BOCCA DELLA VERITA' (FIG. 2)
- I vespasiani erano cessi pubblici per soli uomini, con parecchi posti a sedere dove i contenuti cadevano in una fossa che declinava verso uno scolo anch'esso inclinato dove fluiva acqua corrente continua che da un lato portava via gli escrementi e dall'altro serviva per detergersi bagnando e ribagnando una spugna (portata da casa), infilata  su un bastone; i romani vi sostavano volentieri e ne facevano dei salotti di incontro.

- C’era anche la possibilità vuotare il vaso da notte in una fossa, o in una latrina, ma soprattutto nei tombini, come mostra l'immagine su in alto (fig 1). Roma era ricca di fogne e di tombini, famosissimo quello della Bocca della verità che in realtà è un grosso tombino.  

Inutile dire che in una città così bella i tombini erano in travertino, scavati a mano o a disegno geometrico o a bassorilievo, creando dei veri e propri capolavori, talvolta dedicati anche a divinità fluviali o sotterranee.

IL METELLA

Fortemente proibito invece era gettare dalla finestra l’urina del vaso da notte. Se la ronda notturna scopriva in reato il suo autore pagava una multa molto salata. Ma i contravventori non mancavano. 

Roma era troppo grande per poterla controllare e Giovenale ironizza: 
"Non si può uscire di casa senza aver fatto testamento, perché ti minacciano tutte le finestre che si aprono.
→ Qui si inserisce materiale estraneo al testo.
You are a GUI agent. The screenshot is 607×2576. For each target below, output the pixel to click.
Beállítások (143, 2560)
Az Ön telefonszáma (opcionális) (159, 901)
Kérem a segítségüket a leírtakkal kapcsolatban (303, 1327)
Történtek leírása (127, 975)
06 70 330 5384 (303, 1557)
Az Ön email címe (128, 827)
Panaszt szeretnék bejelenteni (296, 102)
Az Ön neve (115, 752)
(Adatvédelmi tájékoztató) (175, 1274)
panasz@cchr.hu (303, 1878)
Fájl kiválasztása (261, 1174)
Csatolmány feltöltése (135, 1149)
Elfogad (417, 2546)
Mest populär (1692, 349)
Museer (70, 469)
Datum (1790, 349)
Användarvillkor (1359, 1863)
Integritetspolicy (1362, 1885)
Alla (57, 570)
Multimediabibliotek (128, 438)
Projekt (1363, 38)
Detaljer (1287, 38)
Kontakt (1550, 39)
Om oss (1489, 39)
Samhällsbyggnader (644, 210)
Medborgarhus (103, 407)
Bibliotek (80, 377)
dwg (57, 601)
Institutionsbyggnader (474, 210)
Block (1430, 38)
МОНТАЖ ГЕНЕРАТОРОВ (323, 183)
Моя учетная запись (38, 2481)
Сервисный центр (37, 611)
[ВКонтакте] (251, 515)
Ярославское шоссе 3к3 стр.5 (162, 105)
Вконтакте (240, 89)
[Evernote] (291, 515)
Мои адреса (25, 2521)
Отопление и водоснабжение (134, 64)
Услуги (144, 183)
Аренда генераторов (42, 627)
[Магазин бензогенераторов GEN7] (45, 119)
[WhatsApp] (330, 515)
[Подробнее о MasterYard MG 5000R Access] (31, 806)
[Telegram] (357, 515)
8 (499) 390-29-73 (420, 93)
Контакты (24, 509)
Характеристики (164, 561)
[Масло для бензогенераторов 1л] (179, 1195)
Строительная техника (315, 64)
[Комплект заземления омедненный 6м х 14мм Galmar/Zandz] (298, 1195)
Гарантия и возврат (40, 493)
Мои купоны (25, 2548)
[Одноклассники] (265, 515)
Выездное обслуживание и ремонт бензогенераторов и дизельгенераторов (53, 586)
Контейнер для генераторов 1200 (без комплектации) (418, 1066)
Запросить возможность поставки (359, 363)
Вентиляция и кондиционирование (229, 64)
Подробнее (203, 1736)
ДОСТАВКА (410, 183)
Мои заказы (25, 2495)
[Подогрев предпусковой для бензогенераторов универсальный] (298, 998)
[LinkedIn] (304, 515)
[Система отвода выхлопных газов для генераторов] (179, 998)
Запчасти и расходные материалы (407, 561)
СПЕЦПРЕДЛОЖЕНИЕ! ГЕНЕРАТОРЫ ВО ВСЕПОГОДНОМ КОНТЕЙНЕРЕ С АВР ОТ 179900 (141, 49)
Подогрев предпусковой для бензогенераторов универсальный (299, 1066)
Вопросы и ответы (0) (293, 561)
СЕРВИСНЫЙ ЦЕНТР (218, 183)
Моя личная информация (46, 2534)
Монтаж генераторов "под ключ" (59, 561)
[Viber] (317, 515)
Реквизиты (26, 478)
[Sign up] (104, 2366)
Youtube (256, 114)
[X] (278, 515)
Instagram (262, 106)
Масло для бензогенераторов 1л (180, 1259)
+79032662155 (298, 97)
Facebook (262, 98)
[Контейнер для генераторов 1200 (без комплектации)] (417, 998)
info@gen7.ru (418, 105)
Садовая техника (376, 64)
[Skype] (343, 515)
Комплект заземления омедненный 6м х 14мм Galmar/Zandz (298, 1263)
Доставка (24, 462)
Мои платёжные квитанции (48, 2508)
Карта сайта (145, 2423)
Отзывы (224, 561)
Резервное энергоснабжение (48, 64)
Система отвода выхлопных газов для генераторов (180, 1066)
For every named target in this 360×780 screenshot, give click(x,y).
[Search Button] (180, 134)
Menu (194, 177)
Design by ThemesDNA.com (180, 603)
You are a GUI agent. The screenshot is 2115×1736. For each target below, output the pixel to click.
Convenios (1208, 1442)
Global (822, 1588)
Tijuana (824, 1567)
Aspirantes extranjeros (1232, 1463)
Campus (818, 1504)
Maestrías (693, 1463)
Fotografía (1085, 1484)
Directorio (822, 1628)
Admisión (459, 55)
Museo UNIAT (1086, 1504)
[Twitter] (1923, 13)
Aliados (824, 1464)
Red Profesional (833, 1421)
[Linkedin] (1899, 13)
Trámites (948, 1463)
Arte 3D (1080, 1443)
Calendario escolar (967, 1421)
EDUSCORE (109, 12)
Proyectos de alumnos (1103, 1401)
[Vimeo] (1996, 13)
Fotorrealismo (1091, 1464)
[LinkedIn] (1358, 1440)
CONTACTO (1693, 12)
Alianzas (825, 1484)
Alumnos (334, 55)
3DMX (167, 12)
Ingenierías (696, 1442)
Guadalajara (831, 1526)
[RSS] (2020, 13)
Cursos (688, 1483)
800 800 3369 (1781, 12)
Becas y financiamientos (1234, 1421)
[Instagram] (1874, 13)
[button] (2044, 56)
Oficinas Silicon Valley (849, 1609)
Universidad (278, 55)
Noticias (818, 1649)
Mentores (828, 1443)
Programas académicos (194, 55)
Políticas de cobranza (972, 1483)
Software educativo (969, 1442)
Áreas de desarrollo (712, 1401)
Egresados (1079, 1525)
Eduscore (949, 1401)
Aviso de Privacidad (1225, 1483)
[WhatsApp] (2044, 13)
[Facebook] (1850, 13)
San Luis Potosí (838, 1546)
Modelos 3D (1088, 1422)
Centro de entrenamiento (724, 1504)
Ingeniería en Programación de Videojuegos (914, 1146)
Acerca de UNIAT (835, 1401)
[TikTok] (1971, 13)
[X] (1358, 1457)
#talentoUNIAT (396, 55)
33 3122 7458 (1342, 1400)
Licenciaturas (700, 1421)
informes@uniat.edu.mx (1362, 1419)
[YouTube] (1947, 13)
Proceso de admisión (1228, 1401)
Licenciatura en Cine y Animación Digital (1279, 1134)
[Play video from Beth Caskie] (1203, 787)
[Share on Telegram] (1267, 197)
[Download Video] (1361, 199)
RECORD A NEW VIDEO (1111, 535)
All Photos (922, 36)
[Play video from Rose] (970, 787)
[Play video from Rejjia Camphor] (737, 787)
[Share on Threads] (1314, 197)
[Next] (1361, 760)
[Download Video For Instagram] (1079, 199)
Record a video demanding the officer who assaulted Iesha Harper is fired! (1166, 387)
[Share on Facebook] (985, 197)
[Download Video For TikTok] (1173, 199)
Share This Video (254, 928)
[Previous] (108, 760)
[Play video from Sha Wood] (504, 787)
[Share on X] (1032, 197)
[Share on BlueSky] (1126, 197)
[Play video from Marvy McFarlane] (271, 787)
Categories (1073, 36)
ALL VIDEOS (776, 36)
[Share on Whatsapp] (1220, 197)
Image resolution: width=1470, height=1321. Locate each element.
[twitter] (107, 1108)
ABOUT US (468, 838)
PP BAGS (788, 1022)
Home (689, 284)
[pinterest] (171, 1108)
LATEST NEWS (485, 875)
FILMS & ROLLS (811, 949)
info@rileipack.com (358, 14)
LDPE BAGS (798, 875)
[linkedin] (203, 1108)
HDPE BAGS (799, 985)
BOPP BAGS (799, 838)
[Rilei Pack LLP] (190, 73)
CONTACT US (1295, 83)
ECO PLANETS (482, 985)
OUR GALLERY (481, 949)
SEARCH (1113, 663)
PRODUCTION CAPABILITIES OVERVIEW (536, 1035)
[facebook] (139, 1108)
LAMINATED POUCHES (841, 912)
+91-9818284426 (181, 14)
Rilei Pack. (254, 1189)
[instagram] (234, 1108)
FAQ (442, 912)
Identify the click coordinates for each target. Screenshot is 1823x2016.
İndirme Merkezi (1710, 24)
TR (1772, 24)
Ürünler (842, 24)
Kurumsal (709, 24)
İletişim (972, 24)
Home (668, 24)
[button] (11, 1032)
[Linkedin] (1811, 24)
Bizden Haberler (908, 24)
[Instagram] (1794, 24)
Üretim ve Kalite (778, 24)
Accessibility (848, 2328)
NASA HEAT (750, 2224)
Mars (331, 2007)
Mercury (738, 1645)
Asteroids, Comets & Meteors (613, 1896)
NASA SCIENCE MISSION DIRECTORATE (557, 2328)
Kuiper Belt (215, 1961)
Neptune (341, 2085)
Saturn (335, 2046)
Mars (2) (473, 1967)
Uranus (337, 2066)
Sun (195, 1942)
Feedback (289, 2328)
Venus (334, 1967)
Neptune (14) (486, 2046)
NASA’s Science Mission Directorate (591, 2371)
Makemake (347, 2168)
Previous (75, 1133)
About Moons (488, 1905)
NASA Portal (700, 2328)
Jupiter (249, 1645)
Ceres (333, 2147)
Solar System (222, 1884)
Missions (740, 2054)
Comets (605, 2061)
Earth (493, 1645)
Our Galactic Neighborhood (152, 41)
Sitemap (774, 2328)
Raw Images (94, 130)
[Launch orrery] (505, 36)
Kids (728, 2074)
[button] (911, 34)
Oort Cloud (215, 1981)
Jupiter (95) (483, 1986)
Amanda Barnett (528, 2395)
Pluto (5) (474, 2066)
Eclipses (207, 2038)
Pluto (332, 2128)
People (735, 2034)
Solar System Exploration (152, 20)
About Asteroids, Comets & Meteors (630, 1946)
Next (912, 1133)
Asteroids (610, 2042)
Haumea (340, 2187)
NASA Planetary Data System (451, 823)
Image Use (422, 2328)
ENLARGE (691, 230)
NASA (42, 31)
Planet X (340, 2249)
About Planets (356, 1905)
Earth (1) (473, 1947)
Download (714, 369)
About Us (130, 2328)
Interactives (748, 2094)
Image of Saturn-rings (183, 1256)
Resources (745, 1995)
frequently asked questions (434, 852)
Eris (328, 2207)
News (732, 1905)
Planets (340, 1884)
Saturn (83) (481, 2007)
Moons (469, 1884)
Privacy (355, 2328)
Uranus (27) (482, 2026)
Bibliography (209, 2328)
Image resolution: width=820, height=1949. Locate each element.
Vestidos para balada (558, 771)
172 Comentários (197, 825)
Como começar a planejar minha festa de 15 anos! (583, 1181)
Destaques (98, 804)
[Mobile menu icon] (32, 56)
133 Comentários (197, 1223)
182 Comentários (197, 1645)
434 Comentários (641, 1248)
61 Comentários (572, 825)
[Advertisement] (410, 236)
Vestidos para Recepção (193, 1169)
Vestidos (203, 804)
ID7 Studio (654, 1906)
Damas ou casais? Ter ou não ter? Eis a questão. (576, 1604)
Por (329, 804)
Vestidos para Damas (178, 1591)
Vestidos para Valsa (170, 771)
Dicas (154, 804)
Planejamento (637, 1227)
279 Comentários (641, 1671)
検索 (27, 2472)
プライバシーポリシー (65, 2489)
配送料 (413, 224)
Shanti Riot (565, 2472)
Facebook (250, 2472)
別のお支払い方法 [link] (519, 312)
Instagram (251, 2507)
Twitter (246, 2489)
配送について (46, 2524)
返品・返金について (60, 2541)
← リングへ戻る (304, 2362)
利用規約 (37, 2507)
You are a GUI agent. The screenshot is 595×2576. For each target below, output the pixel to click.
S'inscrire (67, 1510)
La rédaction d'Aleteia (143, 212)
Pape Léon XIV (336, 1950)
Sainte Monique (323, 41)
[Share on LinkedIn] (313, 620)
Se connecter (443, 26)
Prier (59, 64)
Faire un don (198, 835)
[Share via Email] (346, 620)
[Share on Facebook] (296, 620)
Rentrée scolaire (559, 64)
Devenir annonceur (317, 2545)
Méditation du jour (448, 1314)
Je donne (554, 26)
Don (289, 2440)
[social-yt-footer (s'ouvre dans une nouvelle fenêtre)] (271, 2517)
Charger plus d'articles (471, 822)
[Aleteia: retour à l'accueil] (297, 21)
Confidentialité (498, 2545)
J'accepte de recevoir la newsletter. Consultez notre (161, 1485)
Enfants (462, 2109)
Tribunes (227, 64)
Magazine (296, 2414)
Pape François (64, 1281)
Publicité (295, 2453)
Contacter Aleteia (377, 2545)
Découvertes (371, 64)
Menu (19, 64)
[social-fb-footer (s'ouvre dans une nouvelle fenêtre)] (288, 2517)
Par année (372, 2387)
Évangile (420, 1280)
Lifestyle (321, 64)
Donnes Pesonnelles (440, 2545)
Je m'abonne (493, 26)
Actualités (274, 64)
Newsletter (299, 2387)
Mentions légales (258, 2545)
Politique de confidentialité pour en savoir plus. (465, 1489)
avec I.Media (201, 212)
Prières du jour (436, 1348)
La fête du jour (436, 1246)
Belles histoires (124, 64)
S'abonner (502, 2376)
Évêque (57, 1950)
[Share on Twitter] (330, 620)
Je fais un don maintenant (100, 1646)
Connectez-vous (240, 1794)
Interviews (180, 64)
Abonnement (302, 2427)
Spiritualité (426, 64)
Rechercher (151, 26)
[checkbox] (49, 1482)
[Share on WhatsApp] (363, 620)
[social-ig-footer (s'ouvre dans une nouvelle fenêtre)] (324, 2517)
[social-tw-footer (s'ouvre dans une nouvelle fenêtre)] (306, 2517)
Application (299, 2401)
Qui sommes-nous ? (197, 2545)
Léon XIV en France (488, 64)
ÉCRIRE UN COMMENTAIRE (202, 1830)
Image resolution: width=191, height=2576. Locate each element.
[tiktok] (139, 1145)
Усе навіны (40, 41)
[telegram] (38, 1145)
Prega e nutri nel tuo cuore il modesto desiderio che si accontentino del loro vaso da notte". 

Fortemente proibito anche urinare addosso ai muri delle case e delle botteghe. Ma non sempre ci si atteneva alle regole. A dimostrarlo è un graffito pompeiano: "Sporcaccione non pisciare sul muro! Spero ti acchiappino e ti facciano la multa!"

BAGNO PUBBLICO DI OSTIA

LO SGOMBERO DEI RIFIUTI

La pulizia delle città fu invece un problema che fu affrontato prima di tutti dai greci, che per primi sentirono il bisogno di un servizio pubblico di pulizia urbana. Nella “Costituzione degli ateniesi” Aristotele fissa i doveri di dieci sorveglianti della città incaricati di verificare il lavoro degli spazzini, per impedire loro di gettare le immondizie vicino alla città.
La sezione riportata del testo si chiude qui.